In what can only be good news for Intel, AMD and other chipmakers, IBM Corp said its researchers have made a breakthrough that could delay the switch to alternative, very expensive chip-making gear.
Researchers at IBM’s Almaden Research Center in Silicon Valley have developed a chip-making tool, dubbed Nemo, that can help print circuits that are 29.9 nanometers wide. Currently, the semiconductor industry employs manufacturing equipment to make chips in the 65-nm or larger nodes.
The research could revitalize Moore’s Law, the observation by Intel co-founder Gordon Moore that the complexity of chips doubles about every 18 months.
Continually shrinking circuits have driven better performance and higher functionality of chips. In essence, for years Moore’s Law has been the sustaining force of the ever-growing semiconductor industry.

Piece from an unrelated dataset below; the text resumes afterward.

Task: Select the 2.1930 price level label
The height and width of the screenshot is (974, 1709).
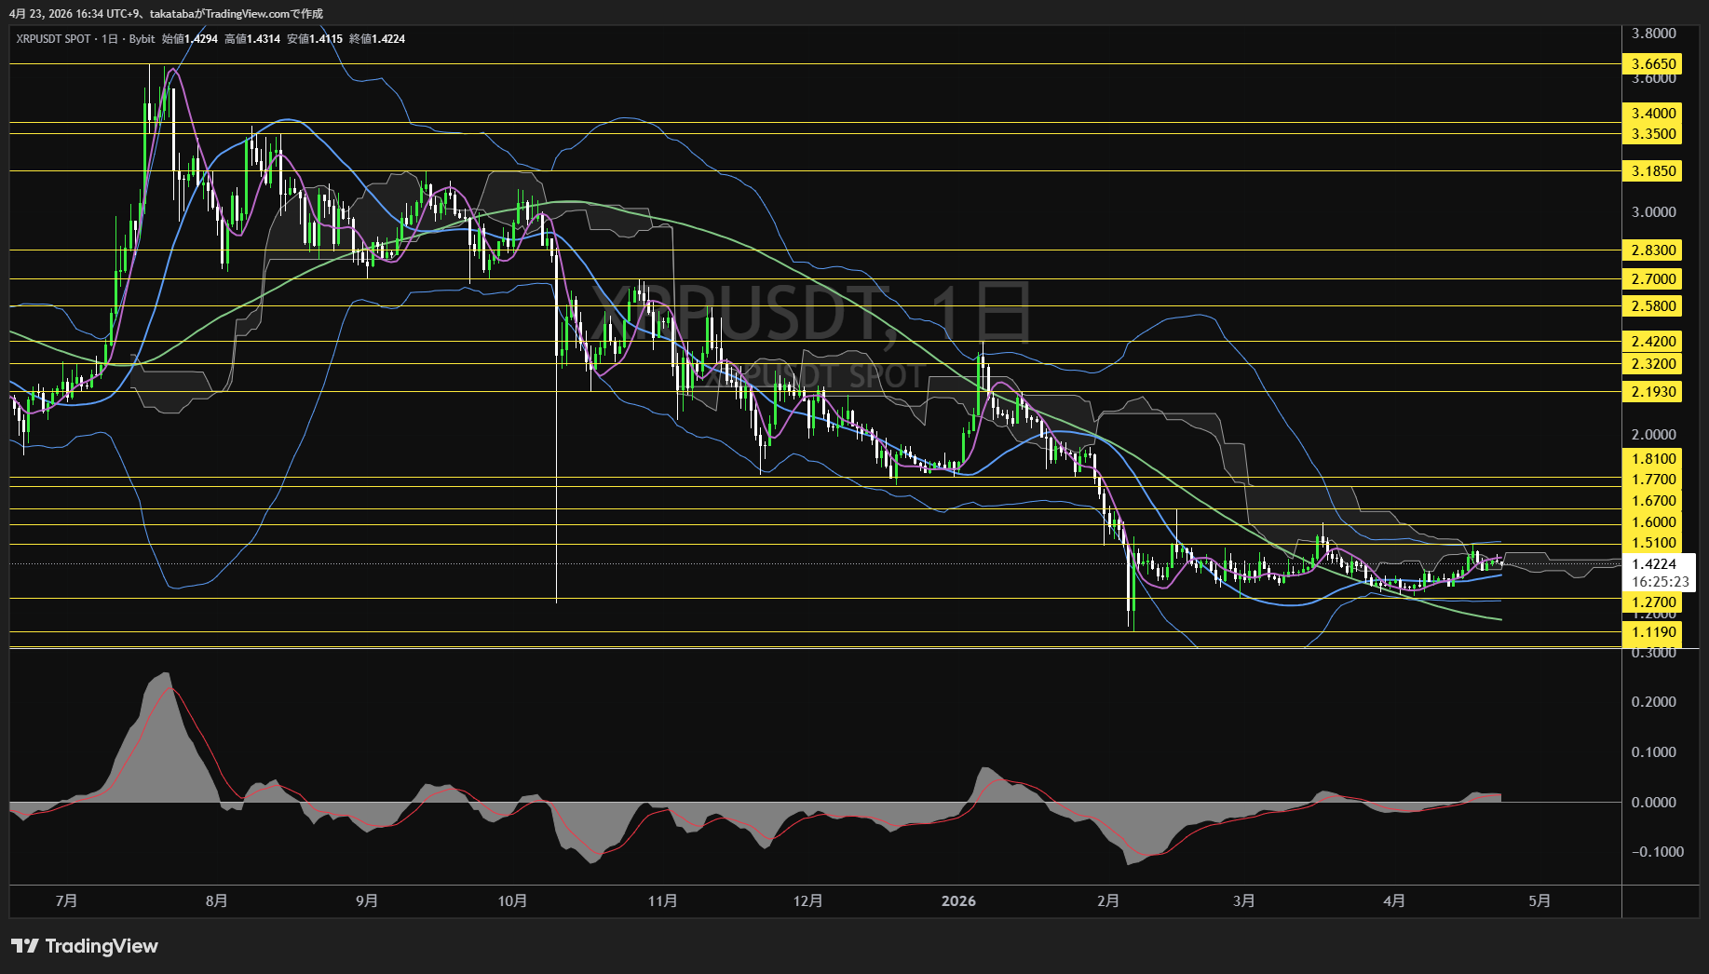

Chipmakers have invested millions of dollars into developing and upgrading chip-making tools, known as deep-ultraviolet optical lithography, to create smaller chips, at chip fabrication plants that cost about $1bn to build. Immersion lithography tools, which beam light through stencils to create the patterns on chips, have been used for many years.
But the tools previously were thought to be limited in their ability to print increasingly smaller circuits. IBM’s research suggests otherwise.
Deep-ultraviolet optical lithography is essentially used to print circuits’ patterns on chips. IBM’s development work created circuits with spaced ridges, at just 29.9-nm wide, are less than one-third the size of 90-nm features that currently are in mass production.
They also are smaller than the 32 nanometers that the semiconductor industry had previously thought was the limit for optical lithography techniques.
Our goal is to push optical lithography as far as we can so the industry does not have to move to any expensive alternatives until absolutely necessary, said Robert Allen, manager of lithography materials at IBM’s Almaden Research Center.
This result is the strongest evidence to date that the industry may have at least seven years of breathing room before any radical changes in chip-making techniques would be needed.
IBM’s work, which was done in conjunction with local company JSR Micro, was based on so-called high-index liquid imaging technology. It promises to extend current optical lithography tools through the 45- and 32-nm nodes for semiconductors. Today, the bulk of chips are made in the 90-nm manufacturing node, with the latest products in the 65-nm node.
At the very least, it seems IBM’s research will buy Moore’s Law another few years. And give chip makers some breathing space before they are forced to create new types of tools to build smaller chips.
Technical details of the research will be presented at the SPIF Microlithography conference in San Jose, California this week.